Who would have guessed?
Ananda Baba can be anything he wants to be, that is except of course - a Vaishnava.
I think I can handle that. I'll become a whirling dervish instead.
Ananda said...
"I think I can handle that. I'll become a whirling dervish instead."
July 25, 2008 5:19 AM
[end quote]
What would capture my imagination would be if you became a very serious and accomplished practitioner of a true spiritual discipline like Hatha-yoga as opposed to the atheistic Buddhist sect.
I would love to hear your reports and experiences with the accomplished hatha-yoga teachers in India.
This Buddhism tangent lacks substance.
You and I both know modern Buddhism is a flowery fraud.

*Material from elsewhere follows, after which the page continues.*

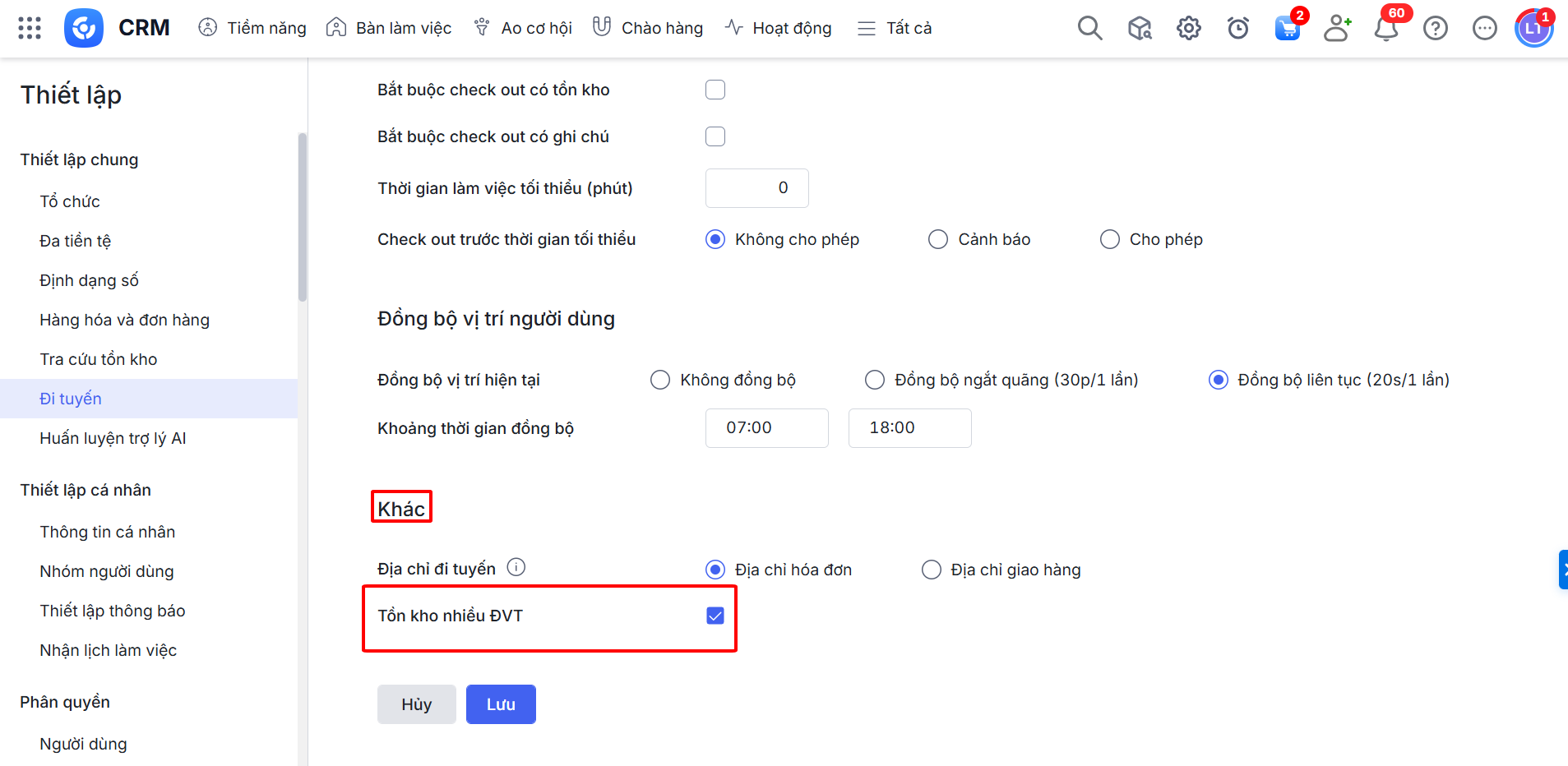Open Hàng hóa và đơn hàng settings
The image size is (1568, 766).
pos(124,320)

If you weren't a lazy intellectual you would adopt a real spiritual system like Hatha-yoga.
Buddhism is a joke.
We both know that.
Atheistic is not a proper term to attach to Buddhism, non-theistic is closer but also non-atheistic as well.
However, I don't see Ananda going for any type of 'ism' like cage, but freedom, like a bird on the wing, a bird cannot soar trapped in a cage.
Dhyan Moksha
While I have tremendous respect for a great plurality of spiritual disciplines, I am at this point no longer interested in committing myself to a particular orthodoxy at all. It's too much of a trip with all the guru business, the fundamentalists and the rest for me to cope with. There are limits to how much shit I can put up with.
However I do plan to spend six months studying with an old Tamang shaman master next time I come to Nepal in 2009. I haven't written of him yet. It will be interesting.
Your knowledge of Buddhism is obviously very limited, Curious Person.
Ananda Baba said:
"I am at this point no longer interested in committing myself to a particular orthodoxy at all."
[end quote]
But, does one really need to commit to an orthodox form of any religion in order to accept the basic theological doctrine of any given theistic conception?
I certainly do not practice or follow any orthodoxy of any kind, but that does not restrict me from accepting and embracing a favorite form of theistic conception
Orthodoxy seems to be the progeny of as you say "the guru business", which is indeed a plague on many religions of the world.